Goku and Pikkon are fighting in a tournament when they are interrupted by the appearance of a strange crystal-like substance and are sent to investigate the disturbance by the Grand Kai. They find the afterlife's "check-in station" to be encased in the crystal-like barrier which is also immune to their energy blasts. From inside of the station, its trapped attendant King Yemma directs them to the monster, Janemba, who refuses to drop the barrier. Goku lures Janemba to hell while Pikkon works to free Yemma.
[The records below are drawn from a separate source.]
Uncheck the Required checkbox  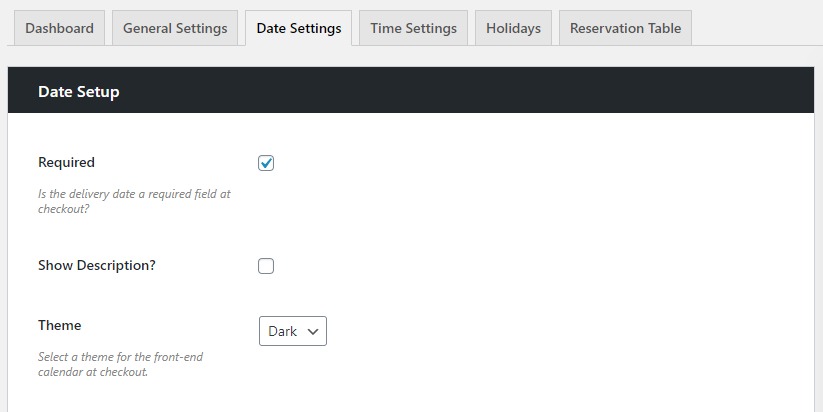pyautogui.click(x=266, y=163)
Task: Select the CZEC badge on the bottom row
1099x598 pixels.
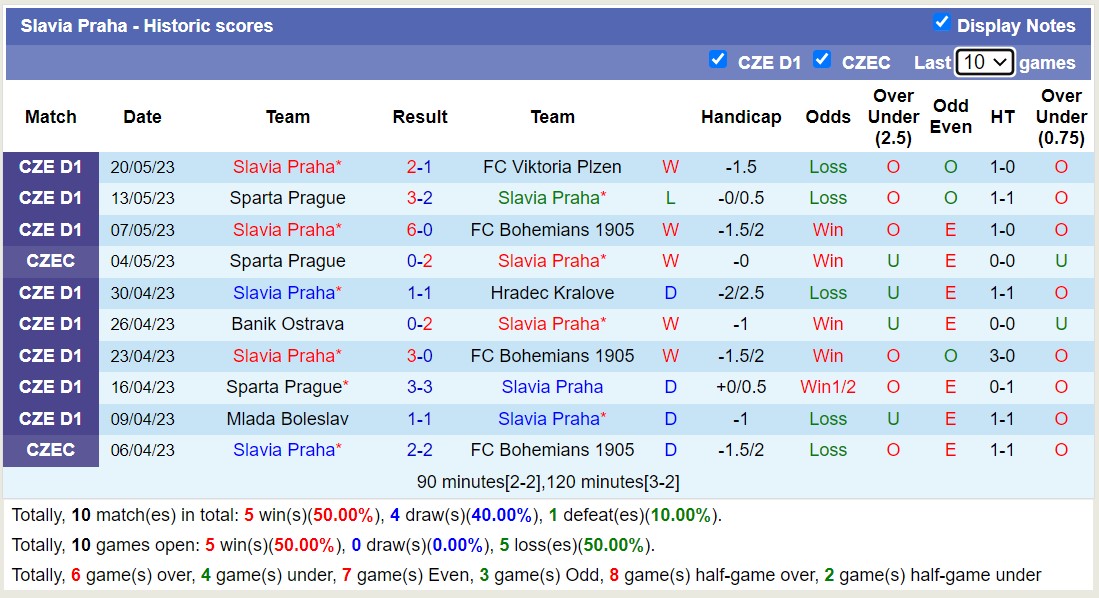Action: (50, 450)
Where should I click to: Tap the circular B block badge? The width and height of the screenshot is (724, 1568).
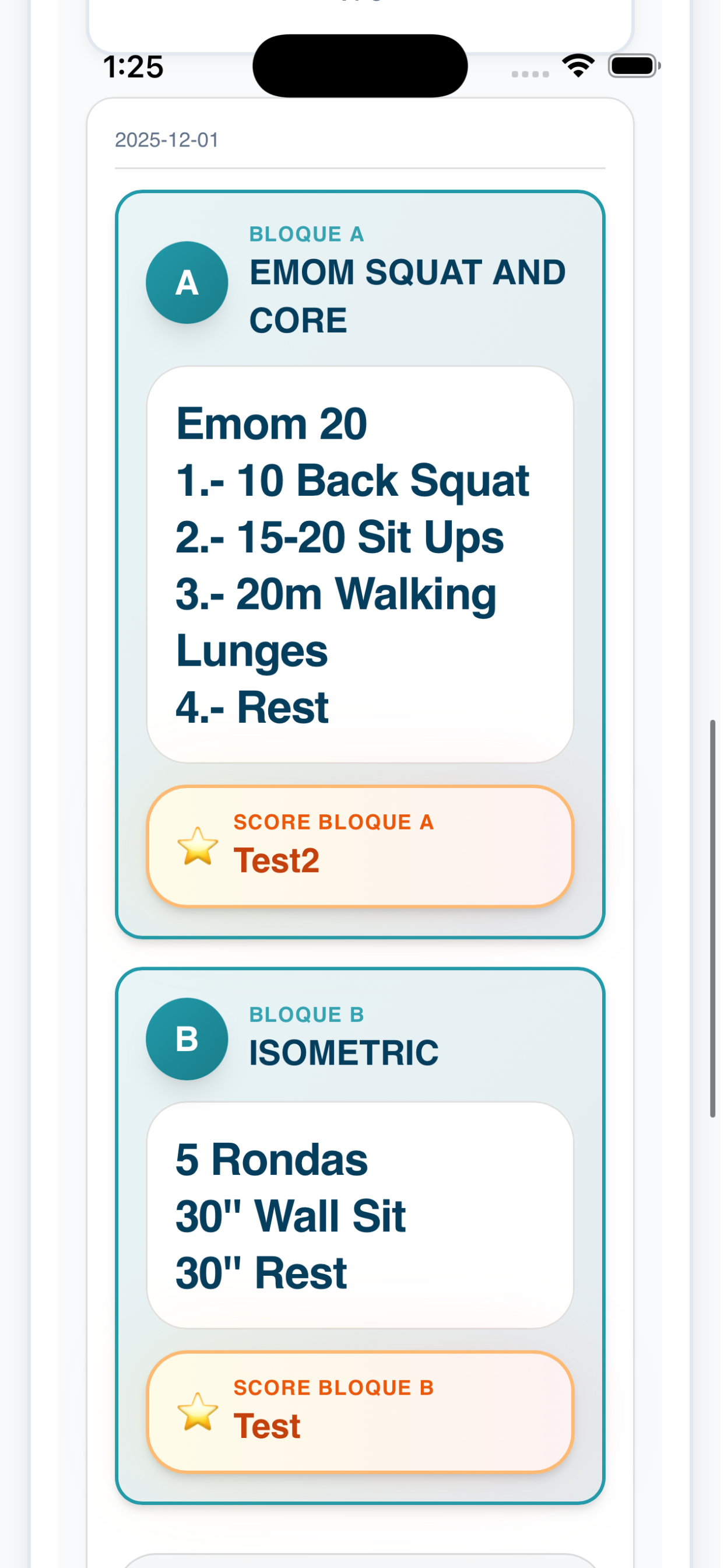tap(187, 1039)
Meanwhile, Earth comes under siege by an array of zombies, soldiers and past villains led by Frieza, who attack a city until Gohan and Videl intervene, with the former destroying him causing the villains to flee in terror. The two along with Bulma, Goten and Trunks gather the magical Dragon Balls and summon the dragon Shenron to ask him to rebuild the barrier between the living and dead, but he is unable to do so since only Yemma can control the boundaries of the afterlife. In hell, Janemba uses his unorthodox powers to best Goku until he powers up to Super Saiyan 3, shaking Other World while he does it, and seemingly kills Janemba. He merely transforms into a much smaller, albeit far more powerful and sinister form - Super Janemba. Goku is overwhelmed by Super Janemba but Vegeta has regained his physical body and arrives in time to help. However, the two Saiyans are still no match for Super Janemba and are forced to hide. Goku proposes using the Fusion Dance technique, but Vegeta pridefully refuses to join bodies with Goku.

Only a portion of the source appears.